* Task:
In how many lines of the records below does the word "Versandkosten" appear? Reply with the number only.

* Extracted records:
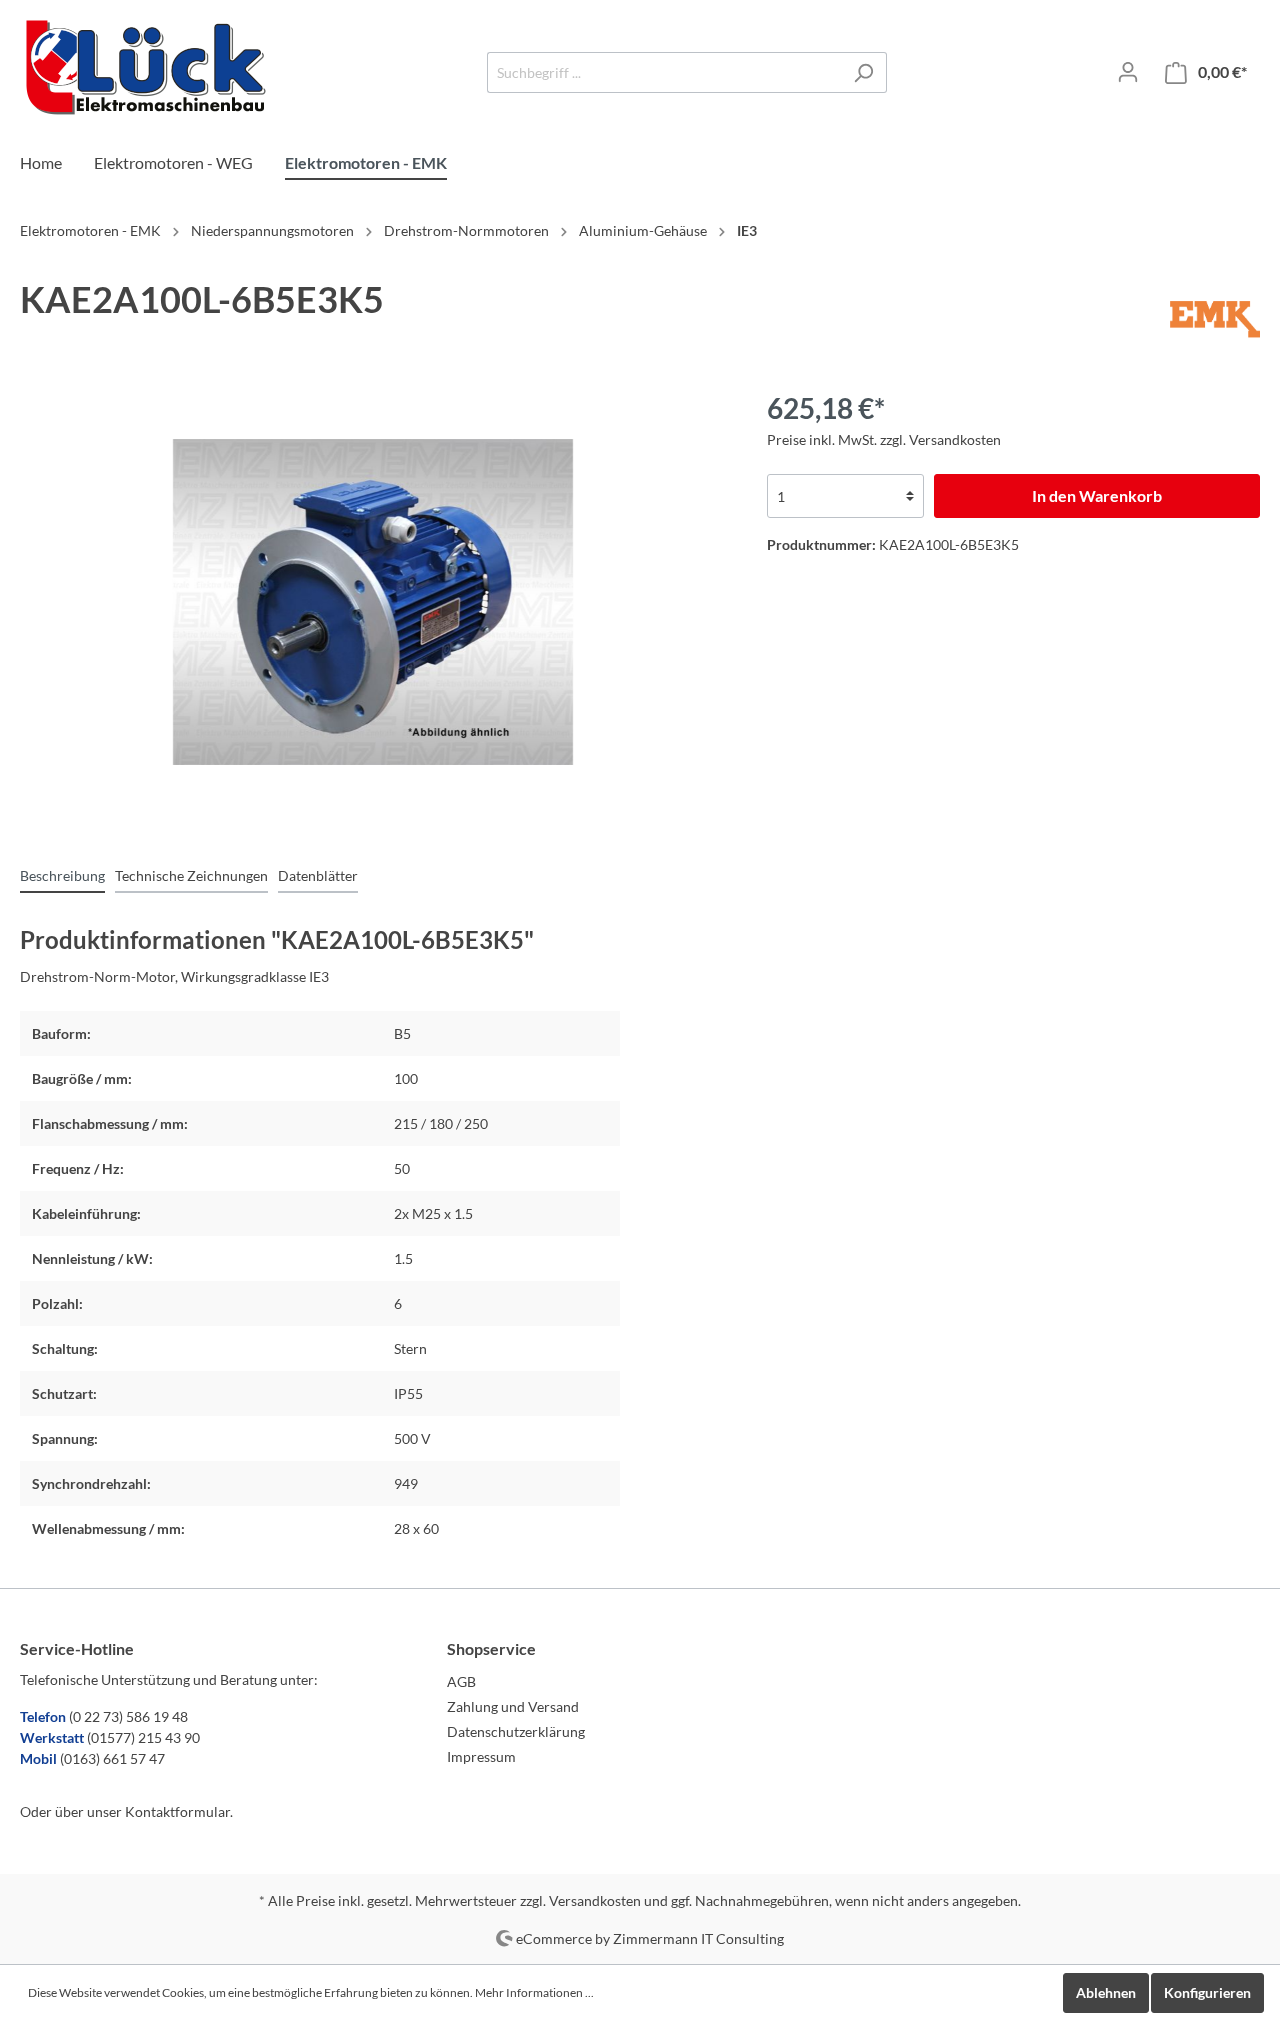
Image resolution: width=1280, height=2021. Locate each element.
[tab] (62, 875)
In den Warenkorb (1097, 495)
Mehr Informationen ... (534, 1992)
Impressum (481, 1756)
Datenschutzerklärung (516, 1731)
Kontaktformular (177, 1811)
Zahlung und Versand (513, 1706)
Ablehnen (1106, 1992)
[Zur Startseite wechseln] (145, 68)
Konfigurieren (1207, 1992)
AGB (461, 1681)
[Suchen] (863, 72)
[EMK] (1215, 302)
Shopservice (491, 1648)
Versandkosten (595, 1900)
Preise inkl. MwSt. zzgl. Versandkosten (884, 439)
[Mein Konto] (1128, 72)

* * *

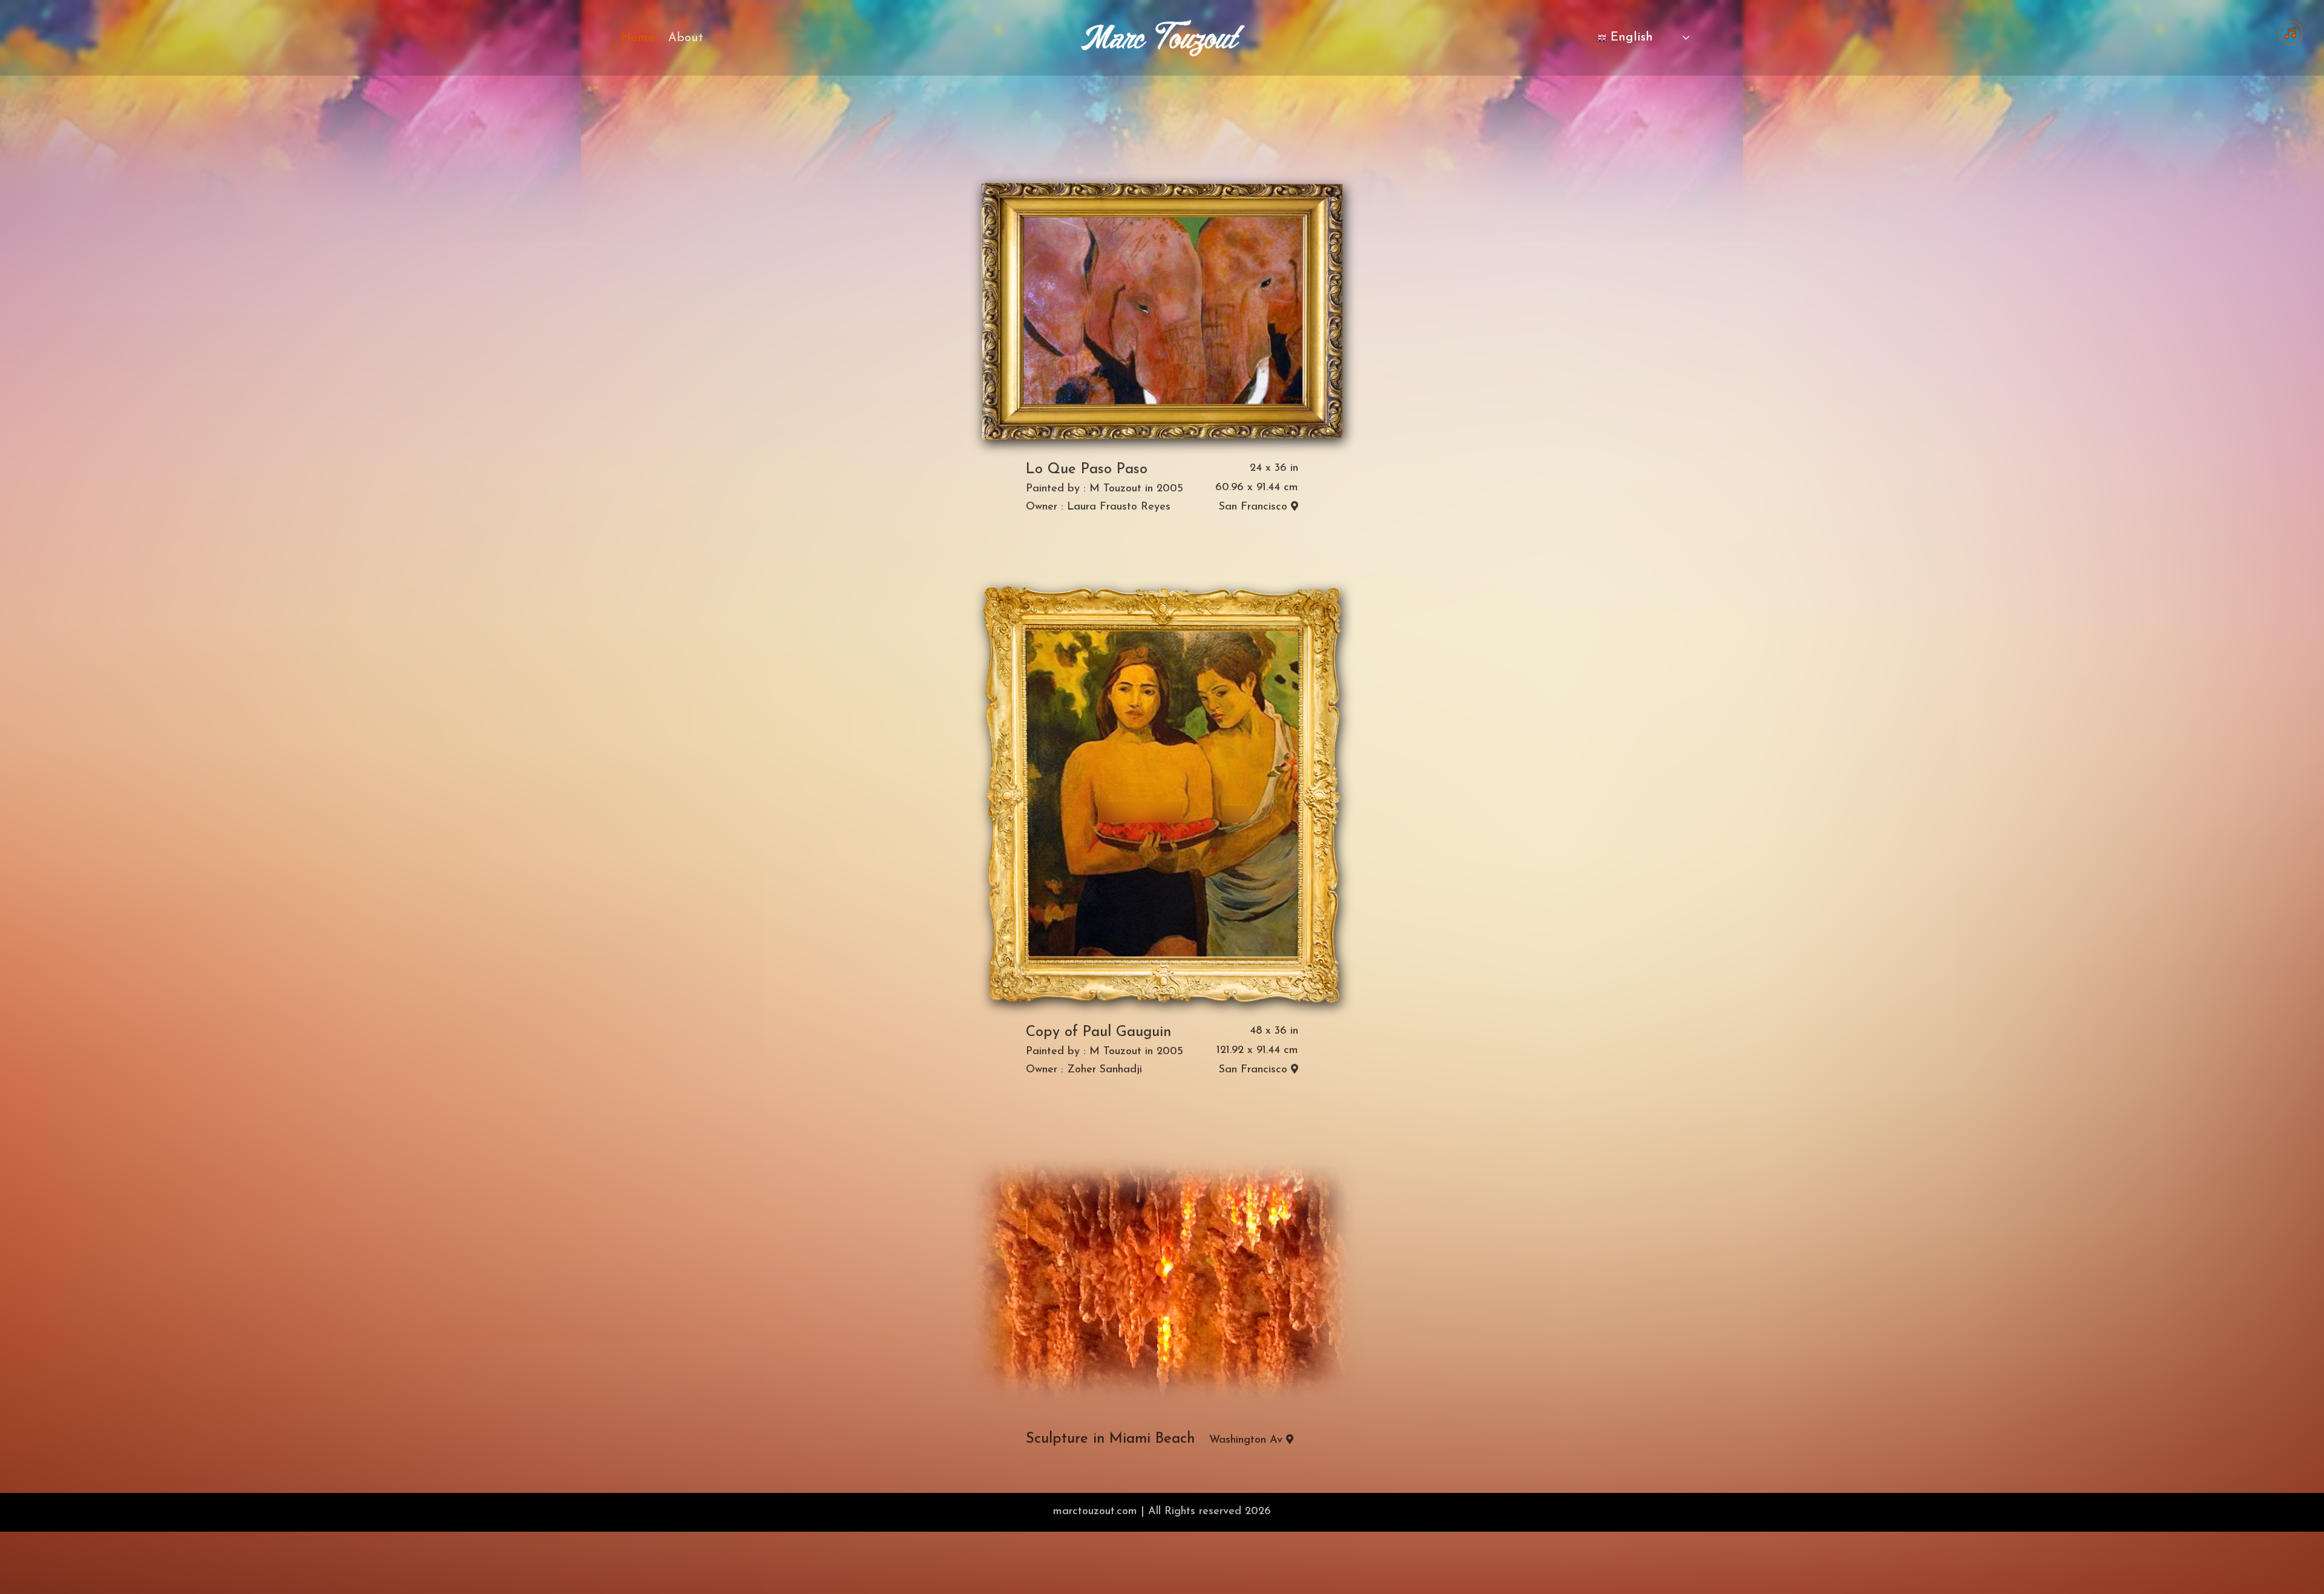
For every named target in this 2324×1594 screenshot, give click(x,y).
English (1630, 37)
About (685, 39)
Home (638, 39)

* Task solution:
2